DuckDB
DuckDB is an embedded analytical database that runs in-process inside ilum-core. It provides zero-overhead, single-node SQL execution for small-to-medium data and ad-hoc exploration. Combined with the DuckLake catalog, DuckDB is a first-class option for fast local analytics over object storage.
DuckDB is enabled by default in Ilum.
When to use DuckDB
DuckDB is the right engine for:
- Quick queries on small-to-medium datasets.
- Ad-hoc exploration where pod startup latency would be a bottleneck.
- Analytics over DuckLake-managed tables.
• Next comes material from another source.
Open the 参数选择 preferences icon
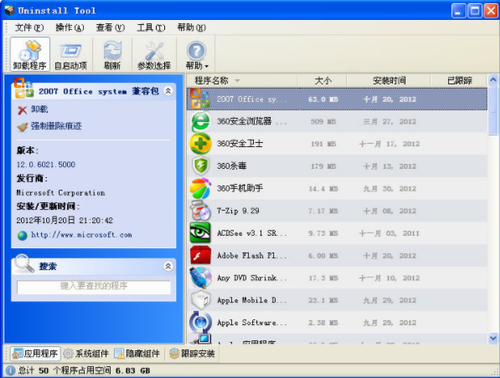Screen dimensions: 500x378 click(154, 54)
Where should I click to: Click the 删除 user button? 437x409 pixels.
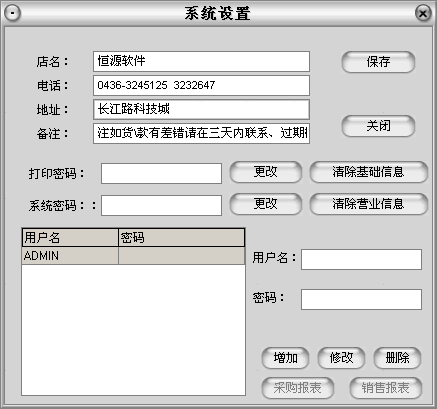(397, 358)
- Single-user, single-node workloads.
- Rapid prototyping before scaling out to Spark or Trino.
For distributed workloads on large data, prefer Apache Spark. For interactive analytics on large data with concurrent users, prefer Trino.
Execution model
DuckDB runs in-process with ilum-core:
- No driver pod, no executor pods, no network round-trips for query execution.
- Single-node parallelism via DuckDB's vectorized execution engine.
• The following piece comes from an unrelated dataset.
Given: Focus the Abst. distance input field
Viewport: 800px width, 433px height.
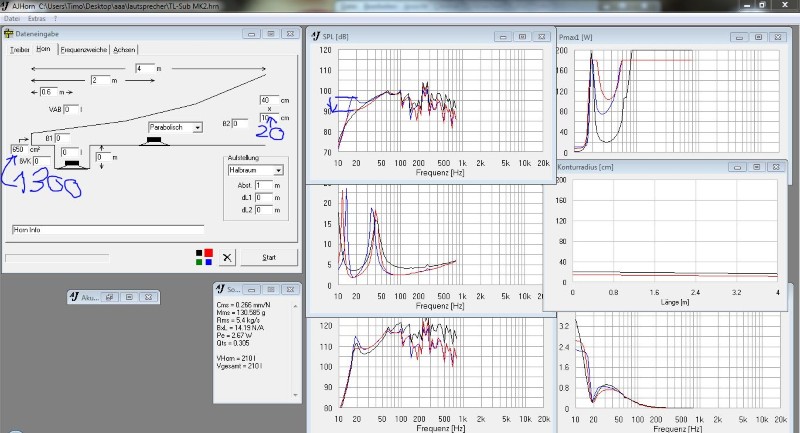Looking at the screenshot, I should click(264, 185).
- Direct reads from object storage (MinIO, S3, GCS, Azure Blob, HDFS) without copying data into a cluster.
This model delivers sub-second response times on small queries that would otherwise be dominated by Spark or Trino startup overhead.
DuckLake catalog
DuckLake is a DuckDB-native catalog enabled by default in Ilum. Tables created through DuckLake are stored on S3-compatible object storage and accessible through DuckDB SQL with no additional configuration.
DuckLake is the default catalog for new DuckDB workloads. Hive Metastore tables remain accessible to DuckDB through standard catalog connectors.
Supported table formats
DuckDB reads and writes:
- Parquet: Native, with predicate pushdown and zone maps.
- CSV, JSON: Direct read with schema inference.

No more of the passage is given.